• YOUR GOAL: Rescale the entries starting with the line containing "Open the More tab dropdown" and continuing through the line containing "[x=12, y=226]", both inclusive, and reproduce only those lines in full, requests included. Multiply each coordinate in the answers by 0.6 and round to the nearest whole number, with halves rounded up; all other numbers remain unchanged.

★ ★ ★ ★

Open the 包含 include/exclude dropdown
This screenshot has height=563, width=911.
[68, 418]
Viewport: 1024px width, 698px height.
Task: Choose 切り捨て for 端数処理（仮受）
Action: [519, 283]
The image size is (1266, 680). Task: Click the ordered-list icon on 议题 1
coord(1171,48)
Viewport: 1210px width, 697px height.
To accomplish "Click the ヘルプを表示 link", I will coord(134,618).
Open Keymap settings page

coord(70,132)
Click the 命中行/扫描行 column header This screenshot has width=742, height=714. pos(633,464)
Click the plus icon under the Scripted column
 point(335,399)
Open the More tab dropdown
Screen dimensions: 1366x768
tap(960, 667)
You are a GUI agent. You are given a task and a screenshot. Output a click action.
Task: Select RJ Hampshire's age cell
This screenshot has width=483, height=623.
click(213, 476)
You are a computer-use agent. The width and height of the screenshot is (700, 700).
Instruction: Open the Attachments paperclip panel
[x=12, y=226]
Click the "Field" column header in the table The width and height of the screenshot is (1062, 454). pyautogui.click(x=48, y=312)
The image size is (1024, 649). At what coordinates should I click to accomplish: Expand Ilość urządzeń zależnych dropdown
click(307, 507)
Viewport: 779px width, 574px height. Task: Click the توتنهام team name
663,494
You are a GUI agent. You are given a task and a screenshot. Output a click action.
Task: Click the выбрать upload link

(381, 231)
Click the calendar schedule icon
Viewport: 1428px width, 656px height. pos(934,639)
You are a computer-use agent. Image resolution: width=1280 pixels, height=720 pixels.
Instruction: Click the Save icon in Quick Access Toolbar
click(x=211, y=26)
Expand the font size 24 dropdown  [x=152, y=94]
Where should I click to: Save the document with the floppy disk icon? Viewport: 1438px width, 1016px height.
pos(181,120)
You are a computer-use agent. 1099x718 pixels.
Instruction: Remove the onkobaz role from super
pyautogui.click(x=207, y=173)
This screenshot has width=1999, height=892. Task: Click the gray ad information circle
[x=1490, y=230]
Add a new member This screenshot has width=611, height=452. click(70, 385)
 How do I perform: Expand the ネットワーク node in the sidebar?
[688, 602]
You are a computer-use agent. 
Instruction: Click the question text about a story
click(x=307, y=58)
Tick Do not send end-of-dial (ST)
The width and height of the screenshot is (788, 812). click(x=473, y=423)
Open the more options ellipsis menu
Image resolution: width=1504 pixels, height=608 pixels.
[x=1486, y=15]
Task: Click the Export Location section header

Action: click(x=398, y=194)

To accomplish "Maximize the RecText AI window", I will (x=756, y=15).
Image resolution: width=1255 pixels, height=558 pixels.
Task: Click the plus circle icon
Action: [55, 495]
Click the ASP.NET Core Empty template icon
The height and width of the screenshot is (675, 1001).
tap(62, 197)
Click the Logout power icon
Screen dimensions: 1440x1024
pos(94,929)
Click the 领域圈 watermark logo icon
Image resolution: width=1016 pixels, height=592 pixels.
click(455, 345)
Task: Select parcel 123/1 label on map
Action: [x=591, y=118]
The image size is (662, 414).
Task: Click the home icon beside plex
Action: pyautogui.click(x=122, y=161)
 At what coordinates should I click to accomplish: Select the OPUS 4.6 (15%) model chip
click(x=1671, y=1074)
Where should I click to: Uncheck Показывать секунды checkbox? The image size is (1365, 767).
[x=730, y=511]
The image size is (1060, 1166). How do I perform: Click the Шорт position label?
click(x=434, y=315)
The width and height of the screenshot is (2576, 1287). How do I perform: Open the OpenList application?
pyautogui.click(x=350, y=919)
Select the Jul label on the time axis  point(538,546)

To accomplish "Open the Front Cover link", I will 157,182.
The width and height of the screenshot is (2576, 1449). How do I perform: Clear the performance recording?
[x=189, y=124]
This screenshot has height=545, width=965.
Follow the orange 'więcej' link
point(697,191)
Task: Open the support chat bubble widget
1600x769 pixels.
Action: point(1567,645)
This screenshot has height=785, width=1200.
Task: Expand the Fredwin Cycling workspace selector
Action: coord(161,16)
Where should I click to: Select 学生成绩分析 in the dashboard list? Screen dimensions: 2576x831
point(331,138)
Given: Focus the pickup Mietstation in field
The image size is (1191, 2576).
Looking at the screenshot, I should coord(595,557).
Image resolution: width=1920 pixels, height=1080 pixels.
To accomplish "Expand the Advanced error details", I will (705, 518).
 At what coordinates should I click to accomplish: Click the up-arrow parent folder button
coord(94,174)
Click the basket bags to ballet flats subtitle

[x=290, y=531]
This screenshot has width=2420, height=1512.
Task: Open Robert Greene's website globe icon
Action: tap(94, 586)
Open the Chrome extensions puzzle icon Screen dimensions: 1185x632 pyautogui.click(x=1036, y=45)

★ ★ ★ ★

• WRITTEN ANSWER:
Open the More tab dropdown
Screen dimensions: 1366x768
tap(576, 400)
You are a GUI agent. You are given a task and a screenshot. Output a click action.
Task: Select RJ Hampshire's age cell
This screenshot has width=483, height=623.
click(128, 286)
You are a computer-use agent. The width and height of the screenshot is (700, 700).
Instruction: Open the Attachments paperclip panel
[x=7, y=136]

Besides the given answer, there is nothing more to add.